(Entries provided)

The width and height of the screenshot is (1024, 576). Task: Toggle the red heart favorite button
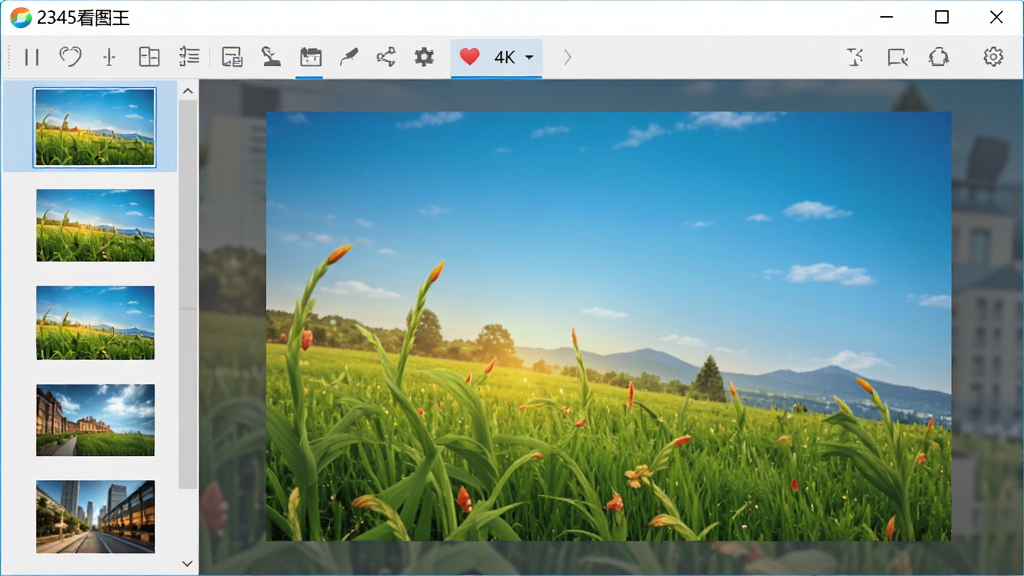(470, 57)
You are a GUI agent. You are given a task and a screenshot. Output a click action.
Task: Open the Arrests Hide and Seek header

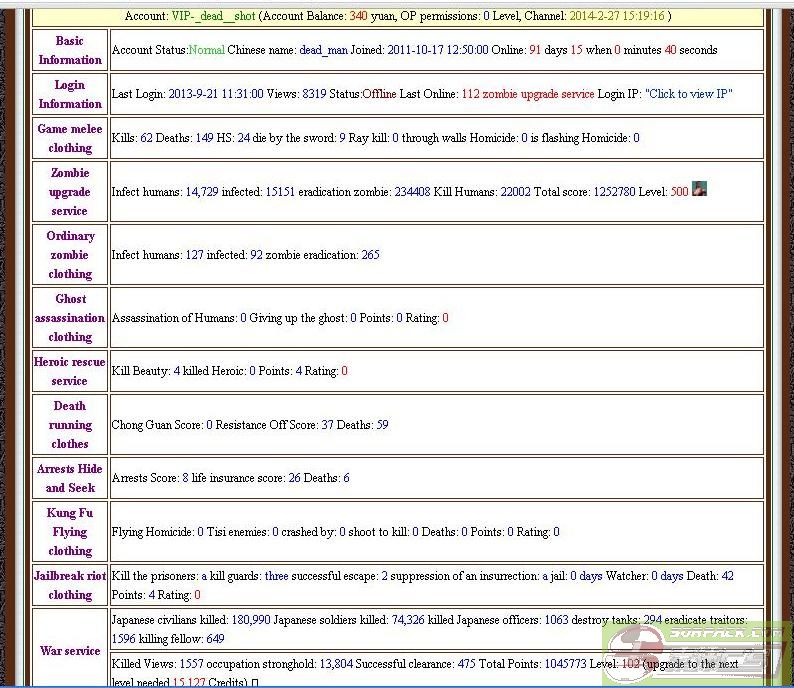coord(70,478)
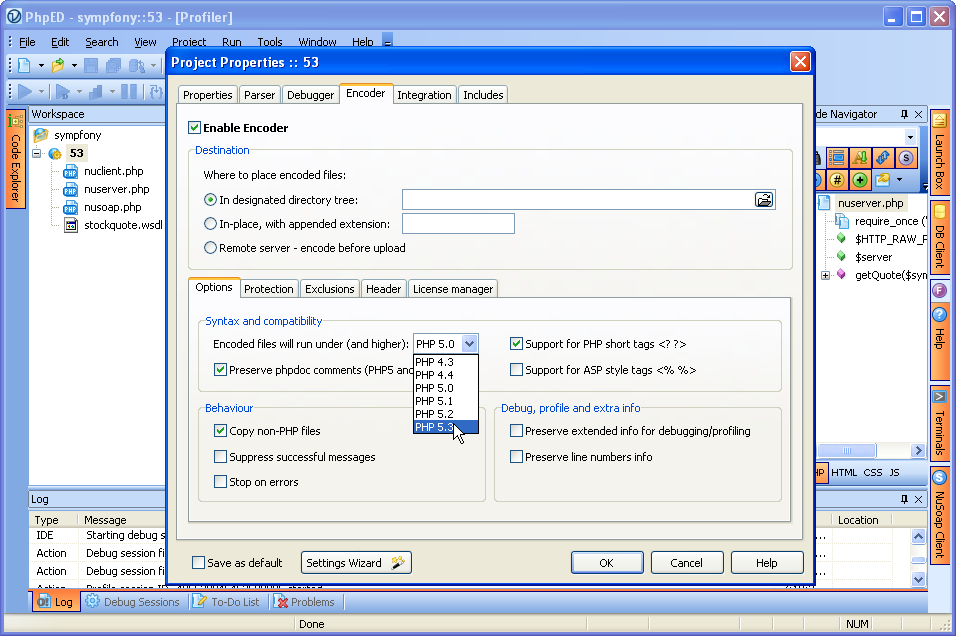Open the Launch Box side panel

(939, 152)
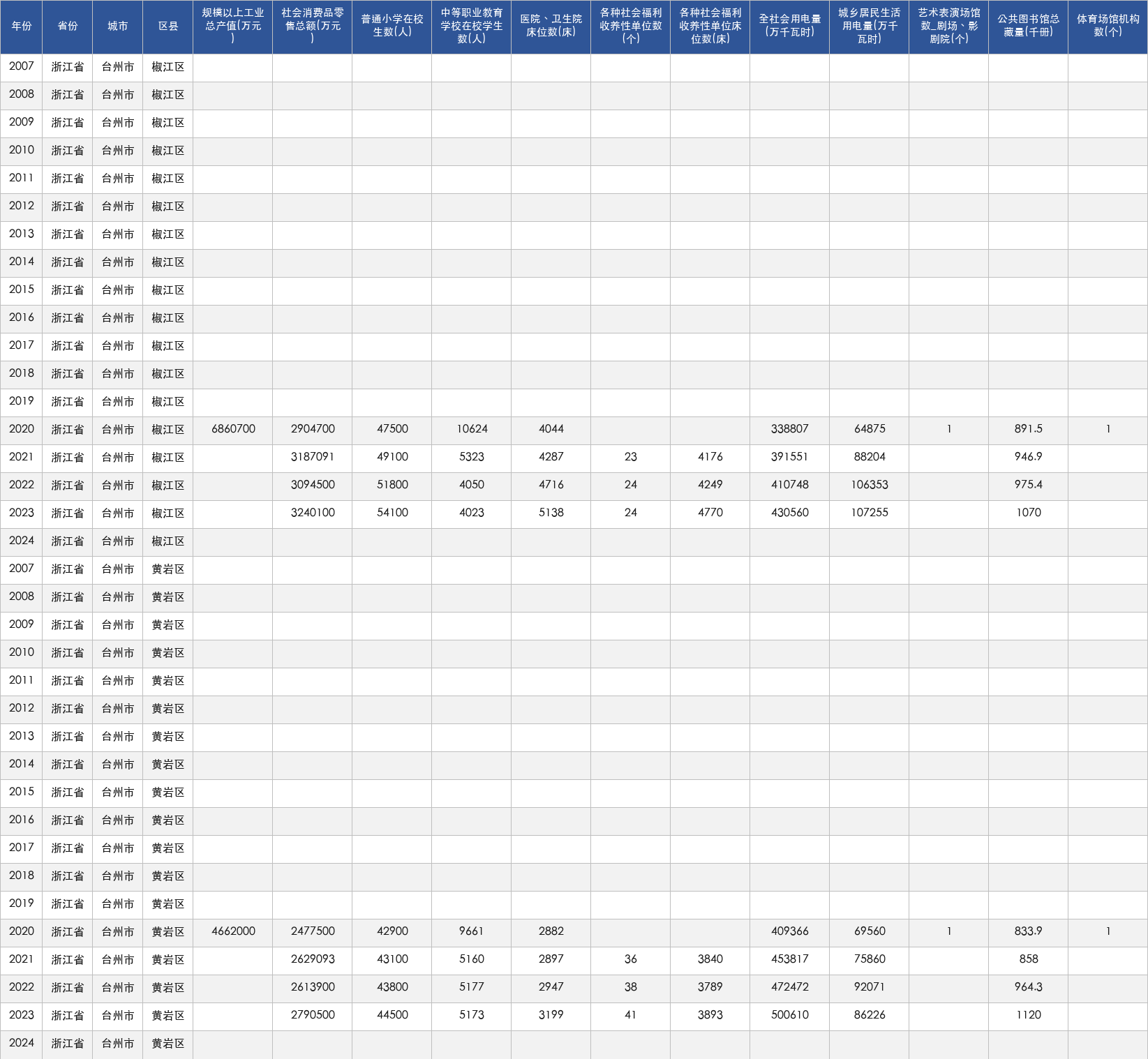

(End Entries provided)

Please set down every line of the listing verbatim, excluding its pictures.

Reply to the exercise >>
The width and height of the screenshot is (1024, 576). Task: Toggle the red heart favorite button
(470, 57)
You are a GUI agent. You are given a task and a screenshot. Output a click action.
Task: Open the Arrests Hide and Seek header

coord(70,478)
Open the Launch Box side panel

(939, 152)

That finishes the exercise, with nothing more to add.